1 if this variant was constructed using overlaped variants

11) in_supvar

1 if this this variant is overlaping with other anntotated variants

SEE ALSO

download-ensembl-genome

Installe organims from ensembl genomes.

download-ensembl-variations

Get variation coordiantes from ensembl. Variants information obtained with this tool are retrived by variation-info.

convert-variations

Convert between diferent variation data file types. variation-info retrieves variants in varBed format, <convert-variations> can be used to convert to vcf anf gvf formats.

retrieve-variations-seq

Given a set of regions, varian IDs (rsNumber) or variants in varBed format <retrieve-variation-seq> will retrive the corresponding genomic sequence sorounding the genetic variants.

variation-scan

Scan variation sequences with one or several position-specific scoring matrices.

WISH LIST

wish 1

OPTIONS

-v #

Level of verbosity (detail in the warning messages during execution)

-h

Display full help message

-help

Same as -h

-species species_name

Species name. This name must correspond to the species of the variation/bed/id file if provided.

-species_suffix

Species name. This name must correspond to the species of the variation/bed/id file if provided.

-e_version #

The version of ensembl database (e.g. 72).

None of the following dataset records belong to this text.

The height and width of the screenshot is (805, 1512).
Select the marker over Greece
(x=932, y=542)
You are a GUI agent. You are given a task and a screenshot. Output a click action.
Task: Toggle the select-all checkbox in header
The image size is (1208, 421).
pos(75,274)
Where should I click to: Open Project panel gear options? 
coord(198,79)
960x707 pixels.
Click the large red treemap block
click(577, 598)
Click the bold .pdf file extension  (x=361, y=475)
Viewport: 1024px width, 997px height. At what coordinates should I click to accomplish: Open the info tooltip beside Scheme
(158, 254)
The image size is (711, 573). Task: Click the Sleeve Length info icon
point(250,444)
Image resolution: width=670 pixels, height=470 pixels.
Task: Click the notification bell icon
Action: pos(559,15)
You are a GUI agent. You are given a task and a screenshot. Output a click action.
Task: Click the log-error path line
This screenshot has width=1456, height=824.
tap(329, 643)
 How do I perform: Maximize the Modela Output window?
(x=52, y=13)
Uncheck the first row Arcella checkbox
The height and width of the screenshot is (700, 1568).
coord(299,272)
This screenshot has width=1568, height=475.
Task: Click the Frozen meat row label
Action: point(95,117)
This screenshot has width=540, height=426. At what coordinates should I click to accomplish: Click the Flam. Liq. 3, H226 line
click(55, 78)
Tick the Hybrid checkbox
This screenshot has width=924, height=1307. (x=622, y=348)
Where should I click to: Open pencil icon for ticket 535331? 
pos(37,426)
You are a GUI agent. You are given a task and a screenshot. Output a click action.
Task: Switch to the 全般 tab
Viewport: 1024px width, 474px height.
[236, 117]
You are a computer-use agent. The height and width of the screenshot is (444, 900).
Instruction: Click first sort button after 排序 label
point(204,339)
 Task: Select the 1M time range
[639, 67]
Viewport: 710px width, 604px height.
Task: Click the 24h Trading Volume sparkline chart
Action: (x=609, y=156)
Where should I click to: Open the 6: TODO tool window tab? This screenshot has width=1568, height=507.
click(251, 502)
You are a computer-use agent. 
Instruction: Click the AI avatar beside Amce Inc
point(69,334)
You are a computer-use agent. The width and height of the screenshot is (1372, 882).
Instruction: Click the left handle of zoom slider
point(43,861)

Note: each Ensembl version contains a specific assembly version for each species. When the option -e_version is used, the option -assembly should thus in principle not be used.

-assembly #

Assembly version (e.g. GRCh37 for the assembly 37 of the Human genome).

Note: genome assemblies can cover several successive ensemble versions. In case of ambiguity, the latest corresponding ensembl version is used.

-i inputfile

If no input file is specified, the standard input is used. This allows to use the command within a pipe.

-format variation_format

Format of the input file

Supported formats:

varBed

Format of variation files used by all RSAT scripts.

id

tab-delimited file with all variation IDs in a given column, which can be specified by the option -col.

bed

General format for the description of genomic features (see https://genome.ucsc.edu/FAQ/FAQformat.html#format1).

-col #

Column containing the variation IDs with the input format "id".

Default : 1

-o outputfile

If no output file is specified, the standard output is used. This allows to use the command within a pipe.